Hundreds of people converged on Holy Spirit Parish in New Castle Oct. 1 for the Biannual Marian Pilgrimage to the Shrine of Our Lady Queen of Peace.
The chilly, damp morning and afternoon did not deter parishioners from throughout the diocese who attended a morning Mass and a presentation by Kate Capato, an artist from the Philadelphia area who specializes in sacred art and spoke about beauty and symbology in Marian art.
The afternoon featured a presentation from Rwandan massacre survivor Immaculée Ilibagiza. After her talk, the author greeted pilgrims and signed copies of her book, “Left to Tell; Discovering God Amidst the Rwandan Holocaust.”
One local woman, Lynne Sadusky, a parishioner at Church of the Holy Cross in Dover, was inspired by her interaction with the author.
In 1994, nearly a million men, women and children were slaughtered when the Hutu turned against the Tutsi, their fellow countrymen. Most were hacked to death with machetes, leaving a trail of despair and carnage that still reverberates across the African continent three decades later.
The angry mob was outside a bathroom door searching for the then-22-year-old engineering student. “Where is she?” they yelled.

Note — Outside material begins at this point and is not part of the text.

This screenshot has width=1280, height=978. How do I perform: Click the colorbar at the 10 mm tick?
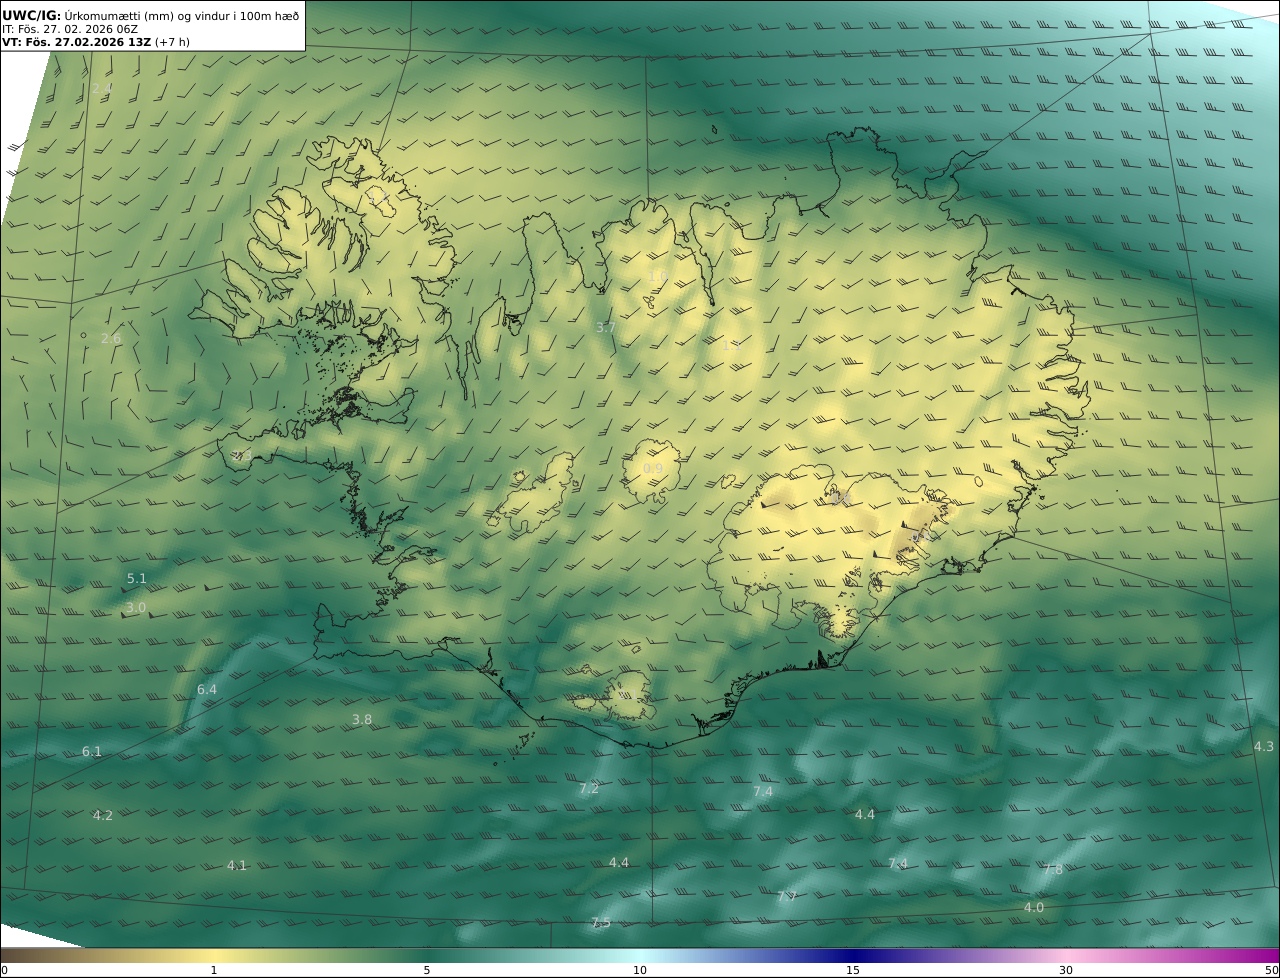coord(640,955)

Five inches and a wooden door were all that separated them, but the door did not open, and the men went away.
“An amazing, holy woman,” Sadusky said.
Bishop Koenig concelebrated the vigil Mass to close the event with Father Brian Lewis, coordinator of the annual pilgrimage, and Father Timothy Nolan, pastor at Holy Spirit.
In remarks at the end of Mass, Father Lewis offered “peace, love and joy” using the favorite greeting of the late Msgr. Joseph Rebman, the longtime Marian pilgrimage coordinator. Father Lewis cited Msgr. Rebman’s leadership in the success of the pilgrimage and acknowledged and welcomed Msgr. Rebman’s sister, Mary Forester.
Msgr. Rebman died Oct. 3, 2021, at the age of 85.